Over the years, SPARC
has also formed partnerships with two organisations
headquartered in Mumbai: The National Slum Dwellers Federation (NSDF)
and Mahila Milan (Women's Collective). NSDF was started in the
mid-'70s by slum leaders from several cities who wished to
participate in all policy discussions affecting the poor. On
observing the work done by SPARC and Mahila Milan they
sought to align themselves with this partnership.
As a result, several
objectives were fulfilled. SPARC wanted to expand its work, and
while maintaining its thrust of work with pavement dwellers as
its nucleus, it also recognised that unless other groups of the
poor linked with them, pavement dwellers would continue to be
isolated. NSDF saw the power of women's participation and
SPARC's advocacy as a major sustaining factor of slum
mobilisation.
The roles of the
partners of this alliance emerged clearly. Mahila Milan
would be a network of women's collectives from the communities
which were affiliated to NSDF. Mahila Milan would help
women members get recognition and support from the settlements
and train them to undertake activities and skills needed for
them to play a central role in the community's decision-making
process. NSDF, on the other hand, would organise and
mobilise the social and political environment which would create
conditions for the poor to negotiate with resource-providing
institutions. And SPARC would train, educate, advocate and lobby
to set up this process.
According to Patel, it
is vital that in the long run, communities of the poor 'own'
their process and become central to its expansion and growth.

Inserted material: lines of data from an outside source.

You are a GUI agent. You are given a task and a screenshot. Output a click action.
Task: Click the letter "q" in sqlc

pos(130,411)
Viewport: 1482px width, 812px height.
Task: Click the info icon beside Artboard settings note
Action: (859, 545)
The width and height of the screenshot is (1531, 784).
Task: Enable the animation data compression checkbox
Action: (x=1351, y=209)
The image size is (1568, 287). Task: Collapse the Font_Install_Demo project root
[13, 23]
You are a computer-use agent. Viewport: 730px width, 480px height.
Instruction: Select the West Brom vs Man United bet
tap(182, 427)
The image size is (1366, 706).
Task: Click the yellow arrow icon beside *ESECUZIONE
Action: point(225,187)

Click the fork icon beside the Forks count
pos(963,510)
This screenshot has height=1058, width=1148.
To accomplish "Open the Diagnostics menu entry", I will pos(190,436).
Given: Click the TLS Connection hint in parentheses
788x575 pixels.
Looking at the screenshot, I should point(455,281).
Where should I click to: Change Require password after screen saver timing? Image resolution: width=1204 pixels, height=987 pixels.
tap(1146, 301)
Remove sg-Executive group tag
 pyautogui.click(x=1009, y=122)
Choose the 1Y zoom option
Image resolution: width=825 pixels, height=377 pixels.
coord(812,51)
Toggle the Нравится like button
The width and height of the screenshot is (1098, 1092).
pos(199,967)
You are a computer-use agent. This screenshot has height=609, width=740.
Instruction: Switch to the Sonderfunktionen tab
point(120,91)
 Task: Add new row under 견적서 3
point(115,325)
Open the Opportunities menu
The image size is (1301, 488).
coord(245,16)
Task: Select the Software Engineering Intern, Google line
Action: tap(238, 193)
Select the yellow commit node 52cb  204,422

Consequently, the overall goal of the work that the alliance of
SPARC, Mahila Milan and NSDF is to create institutional
arrangements which mobilise large numbers of the urban poor,
create and strengthen their organisational arrangements so that
they become a vital part of the city structure and can
participate directly in how the city is managed.
The strength of SPARC
is its broad vision -- reaching out to other organisations with
its skills, and in turn being enriched with new inputs. For
instance, SPARC is involved in the exchange between the NSDF in
India and the Homeless People's Federation in South Africa, now
in its tenth year. Groups of Indian pavement dwellers have been
to South Africa while groups of South African squatters have
visited India. Both groups have learnt from each other about
mapping, hut counting, social surveying, house modelling and
house savings schemes.
Sadak Chhaap (slang
for street children) is another project that SPARC is associated
with. A loose but fast-growing federation, Sadak Chhaap
operates for children who have run away from home and seeks to
create networks for and by the street children, and initiate all
rehabilitation on the basis of the children's aspirations.
SPARC wanted to create
a process of NGOs working hand in hand with poor communities in
cities to create equity in the oasis of resources, create
mechanisms by which those who migrate to cities have
organisational networks to fall back in times of crisis or when
they sought to fulfil their aspirations. Ten years on, this
mission has never been more relevant as India urbanises rapidly
and the problems of human settlements magnify manifold.